Koster and Bial's Music Hall was the successor to Koster and Bial's Concert Hall. That earlier establishment
was located on 23rd Street. At that location, Koster and Bial had taken over Bryant's Opera House, a venue
for minstrel shows. They offered food and drink along with vaudeville, circumventing a law against serving
alcohol in theatres by replacing the curtain with a folding fan.

 

The last Koster and Bial's Music Hall originated when they moved uptown into the Manhattan Opera House,
a huge theatre built in Herald Square in 1892 by Oscar Hammerstein I in pursuit of his passion for grand opera.
Quickly running into financial problems, Hammerstein decided to convert his theatre to a vaudeville format.
He offered Koster and Bial a partnership under which he would manage the entertainment and they would manage
the food. The new Koster and Bial's Music Hall opened on August 28, 1893 and proved to be very successful.
Hammerstein however quarreled with his partners and lawsuits ensued. Ultimately Koster and Bial bought out
Hammerstein and operated the theater solely on their own. The theatre finally closed in 1901 and was demolished
to make way for Macy's Department Store.


On April 23, 1896 the Vitascope was introduced to the public at Koster and Bial's Music Hall in New York City

 

Robert Sklar states that in late1880s the Edison labs made an important contribution to motion pictures --

the perforation of the film strip at equidistant intervals so films would run smoothly past the lens.

Edison called his new inventions the kinetograph (the camera) and the kinetoscope
(the player). People peered into the kinetoscope’s viewer and watched twenty seconds of their
favorite Vaudeville performers acting, dancing, or flexing their muscles. Edison’s kinetoscope
was a huge success, and on April 14, 1894 the first kinetoscope parlor opened in New York.

In addition, during this same year, Edison created the first motion picture studio, the Black Maria.
The Black Maria was a small enclosed studio covered with tarpaper mounted on a circular track.
The roof lifted to let the sunshine in and the studio was placed on a track so that it could be
pushed around to follow the sunlight during shooting. The kinetoscope craze lasted until 1896.
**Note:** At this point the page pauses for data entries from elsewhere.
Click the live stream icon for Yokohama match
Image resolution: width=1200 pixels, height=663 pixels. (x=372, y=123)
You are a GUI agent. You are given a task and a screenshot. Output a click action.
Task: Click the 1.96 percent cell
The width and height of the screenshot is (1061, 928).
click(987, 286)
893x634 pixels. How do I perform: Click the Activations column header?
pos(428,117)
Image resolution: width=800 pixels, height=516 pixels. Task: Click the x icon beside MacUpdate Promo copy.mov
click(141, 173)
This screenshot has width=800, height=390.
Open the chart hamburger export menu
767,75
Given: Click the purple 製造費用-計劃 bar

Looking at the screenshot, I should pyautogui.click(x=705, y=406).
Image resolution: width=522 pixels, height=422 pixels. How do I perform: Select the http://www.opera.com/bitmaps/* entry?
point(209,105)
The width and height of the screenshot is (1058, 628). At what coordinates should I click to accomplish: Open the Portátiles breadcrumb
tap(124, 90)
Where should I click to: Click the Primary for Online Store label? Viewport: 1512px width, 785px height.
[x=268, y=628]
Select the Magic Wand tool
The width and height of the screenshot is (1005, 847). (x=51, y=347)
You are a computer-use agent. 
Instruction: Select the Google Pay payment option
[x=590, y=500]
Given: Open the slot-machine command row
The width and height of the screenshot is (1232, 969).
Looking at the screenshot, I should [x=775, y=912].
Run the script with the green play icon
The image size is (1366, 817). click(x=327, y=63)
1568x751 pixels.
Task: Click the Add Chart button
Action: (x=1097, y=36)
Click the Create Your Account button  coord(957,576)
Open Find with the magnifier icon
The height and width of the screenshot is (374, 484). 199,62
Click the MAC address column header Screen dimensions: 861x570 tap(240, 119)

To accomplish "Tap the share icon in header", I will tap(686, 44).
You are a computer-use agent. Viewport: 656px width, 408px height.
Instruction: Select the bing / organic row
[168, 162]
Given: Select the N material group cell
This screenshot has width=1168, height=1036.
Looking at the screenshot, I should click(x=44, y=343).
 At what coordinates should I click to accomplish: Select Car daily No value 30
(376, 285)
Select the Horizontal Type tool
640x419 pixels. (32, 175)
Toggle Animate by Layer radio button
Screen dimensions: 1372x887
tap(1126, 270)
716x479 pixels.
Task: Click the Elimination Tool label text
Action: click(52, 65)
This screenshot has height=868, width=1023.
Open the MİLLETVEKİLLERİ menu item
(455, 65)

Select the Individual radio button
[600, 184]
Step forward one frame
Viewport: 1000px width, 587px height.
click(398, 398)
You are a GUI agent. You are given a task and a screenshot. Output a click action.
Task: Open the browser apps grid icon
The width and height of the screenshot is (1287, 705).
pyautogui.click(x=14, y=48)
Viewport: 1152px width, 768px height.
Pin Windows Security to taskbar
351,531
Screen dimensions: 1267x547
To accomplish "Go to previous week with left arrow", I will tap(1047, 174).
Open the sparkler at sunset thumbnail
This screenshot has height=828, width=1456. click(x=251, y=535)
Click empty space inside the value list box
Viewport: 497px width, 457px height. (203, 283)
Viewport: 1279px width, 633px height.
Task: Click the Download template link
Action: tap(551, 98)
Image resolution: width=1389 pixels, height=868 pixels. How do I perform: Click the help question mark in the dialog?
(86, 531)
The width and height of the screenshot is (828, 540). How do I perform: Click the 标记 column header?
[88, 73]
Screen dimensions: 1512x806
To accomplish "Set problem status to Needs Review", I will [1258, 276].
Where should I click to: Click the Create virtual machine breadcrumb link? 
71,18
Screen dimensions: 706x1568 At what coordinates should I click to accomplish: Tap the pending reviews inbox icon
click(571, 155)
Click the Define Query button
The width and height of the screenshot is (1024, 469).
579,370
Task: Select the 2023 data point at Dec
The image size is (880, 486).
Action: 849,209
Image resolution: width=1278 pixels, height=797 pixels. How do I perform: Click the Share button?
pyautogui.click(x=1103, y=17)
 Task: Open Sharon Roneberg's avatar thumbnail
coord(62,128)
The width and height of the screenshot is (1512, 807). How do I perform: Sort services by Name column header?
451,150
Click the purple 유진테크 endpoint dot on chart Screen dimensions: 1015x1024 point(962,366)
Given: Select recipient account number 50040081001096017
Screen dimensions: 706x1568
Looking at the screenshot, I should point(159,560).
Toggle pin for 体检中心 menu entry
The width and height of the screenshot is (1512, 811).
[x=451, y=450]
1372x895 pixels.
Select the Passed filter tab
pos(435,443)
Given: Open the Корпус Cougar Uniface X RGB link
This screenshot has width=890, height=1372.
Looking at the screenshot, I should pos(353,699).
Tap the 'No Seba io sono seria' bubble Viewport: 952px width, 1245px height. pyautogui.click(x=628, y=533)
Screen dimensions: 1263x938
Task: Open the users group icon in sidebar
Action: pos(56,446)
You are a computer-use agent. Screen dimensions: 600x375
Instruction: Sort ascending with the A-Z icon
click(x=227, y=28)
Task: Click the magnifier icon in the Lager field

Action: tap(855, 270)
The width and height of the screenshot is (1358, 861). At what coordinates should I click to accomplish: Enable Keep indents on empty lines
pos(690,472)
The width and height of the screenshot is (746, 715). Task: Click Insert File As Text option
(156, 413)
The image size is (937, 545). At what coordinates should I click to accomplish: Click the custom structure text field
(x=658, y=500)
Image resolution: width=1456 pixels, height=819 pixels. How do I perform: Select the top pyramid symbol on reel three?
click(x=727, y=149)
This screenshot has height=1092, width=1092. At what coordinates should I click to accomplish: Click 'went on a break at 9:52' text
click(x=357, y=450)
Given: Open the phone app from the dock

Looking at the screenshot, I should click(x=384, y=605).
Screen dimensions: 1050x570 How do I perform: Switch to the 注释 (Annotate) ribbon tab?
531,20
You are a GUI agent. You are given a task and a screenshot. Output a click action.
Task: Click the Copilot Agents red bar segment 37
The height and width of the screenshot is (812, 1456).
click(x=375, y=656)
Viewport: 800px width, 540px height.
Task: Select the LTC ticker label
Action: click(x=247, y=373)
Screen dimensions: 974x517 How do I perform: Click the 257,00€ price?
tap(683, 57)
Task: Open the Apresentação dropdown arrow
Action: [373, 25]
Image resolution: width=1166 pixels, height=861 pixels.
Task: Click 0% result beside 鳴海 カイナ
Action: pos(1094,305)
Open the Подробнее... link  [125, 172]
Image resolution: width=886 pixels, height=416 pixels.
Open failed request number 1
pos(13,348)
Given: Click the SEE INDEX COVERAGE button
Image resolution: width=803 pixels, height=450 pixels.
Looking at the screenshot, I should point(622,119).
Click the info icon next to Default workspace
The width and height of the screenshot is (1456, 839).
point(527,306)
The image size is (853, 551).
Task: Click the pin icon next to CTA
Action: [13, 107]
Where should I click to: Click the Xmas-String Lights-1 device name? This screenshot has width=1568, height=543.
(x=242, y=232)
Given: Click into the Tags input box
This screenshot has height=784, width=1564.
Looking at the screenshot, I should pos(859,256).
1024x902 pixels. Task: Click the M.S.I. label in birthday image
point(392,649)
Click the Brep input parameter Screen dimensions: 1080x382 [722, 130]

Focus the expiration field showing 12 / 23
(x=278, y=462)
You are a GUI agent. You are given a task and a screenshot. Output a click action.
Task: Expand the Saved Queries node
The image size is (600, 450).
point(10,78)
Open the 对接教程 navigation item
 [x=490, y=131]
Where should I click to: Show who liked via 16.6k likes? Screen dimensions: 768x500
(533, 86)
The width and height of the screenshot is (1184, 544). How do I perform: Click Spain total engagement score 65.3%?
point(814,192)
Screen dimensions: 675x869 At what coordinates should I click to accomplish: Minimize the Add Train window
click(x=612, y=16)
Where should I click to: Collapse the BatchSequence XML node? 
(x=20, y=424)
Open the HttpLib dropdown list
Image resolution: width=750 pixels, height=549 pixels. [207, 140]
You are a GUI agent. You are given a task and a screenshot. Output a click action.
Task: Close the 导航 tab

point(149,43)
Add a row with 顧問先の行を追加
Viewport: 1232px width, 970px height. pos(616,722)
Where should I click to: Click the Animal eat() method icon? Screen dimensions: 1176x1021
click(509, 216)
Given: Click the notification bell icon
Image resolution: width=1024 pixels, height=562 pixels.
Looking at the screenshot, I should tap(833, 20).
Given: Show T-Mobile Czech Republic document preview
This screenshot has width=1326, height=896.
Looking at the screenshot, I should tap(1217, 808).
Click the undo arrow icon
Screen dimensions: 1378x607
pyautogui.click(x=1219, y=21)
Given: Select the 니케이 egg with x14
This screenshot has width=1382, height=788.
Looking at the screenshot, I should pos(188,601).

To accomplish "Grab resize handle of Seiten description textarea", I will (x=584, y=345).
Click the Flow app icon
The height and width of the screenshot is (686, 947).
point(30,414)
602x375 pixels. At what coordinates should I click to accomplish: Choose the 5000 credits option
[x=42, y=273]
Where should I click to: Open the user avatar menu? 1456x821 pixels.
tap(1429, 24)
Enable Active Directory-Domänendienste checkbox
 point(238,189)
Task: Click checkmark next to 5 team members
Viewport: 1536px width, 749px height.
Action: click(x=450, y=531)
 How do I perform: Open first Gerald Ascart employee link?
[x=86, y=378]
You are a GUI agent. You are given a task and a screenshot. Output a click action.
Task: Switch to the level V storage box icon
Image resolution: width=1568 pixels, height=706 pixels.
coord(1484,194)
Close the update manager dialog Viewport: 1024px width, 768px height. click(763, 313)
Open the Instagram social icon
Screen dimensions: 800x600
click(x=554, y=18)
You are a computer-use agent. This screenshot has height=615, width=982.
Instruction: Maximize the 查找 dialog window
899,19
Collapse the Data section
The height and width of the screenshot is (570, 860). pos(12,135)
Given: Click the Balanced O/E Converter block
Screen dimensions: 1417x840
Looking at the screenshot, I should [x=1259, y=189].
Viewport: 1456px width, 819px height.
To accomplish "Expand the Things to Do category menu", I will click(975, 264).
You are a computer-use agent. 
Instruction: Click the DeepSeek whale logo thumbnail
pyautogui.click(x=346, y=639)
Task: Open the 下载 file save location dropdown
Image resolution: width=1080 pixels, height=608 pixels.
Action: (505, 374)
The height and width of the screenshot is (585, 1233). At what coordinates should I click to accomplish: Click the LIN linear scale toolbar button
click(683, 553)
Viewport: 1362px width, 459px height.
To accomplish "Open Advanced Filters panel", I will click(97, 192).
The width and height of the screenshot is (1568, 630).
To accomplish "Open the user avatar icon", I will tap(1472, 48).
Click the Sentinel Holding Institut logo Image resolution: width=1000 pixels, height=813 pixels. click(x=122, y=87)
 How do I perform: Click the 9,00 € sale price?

By 1896, the kinetoscope’s technology was outdated and new technologies enabled audiences to
watch movies simultaneously whereas the kinetoscope was made for only one person at a time.
The Lumiére brothers created the first large screen projector and displayed their new technology
in December 1895 in France making the French the first to project motion pictures to an audience. 

The United States followed with screen projection a few months later on 23 April 1896.
On this date, Koster and Bial’s Music Hall in New York City projected movies onto a large screen.
Once again, Edison played an important role in this debut. Koster and Bial’s Music Hall used a
vitascope to project the new technology, which was created by Thomas C. Armat and C. Francis Jenkins.
However, Armat sold his patent to Edison and Edison received recognition for the vitascope. Finally,
the technology made the modern motion picture a reality.


 

"Early cinema's most prolific star, Annabelle Moore made several films for Edison and Biograph between 1894 and 1897.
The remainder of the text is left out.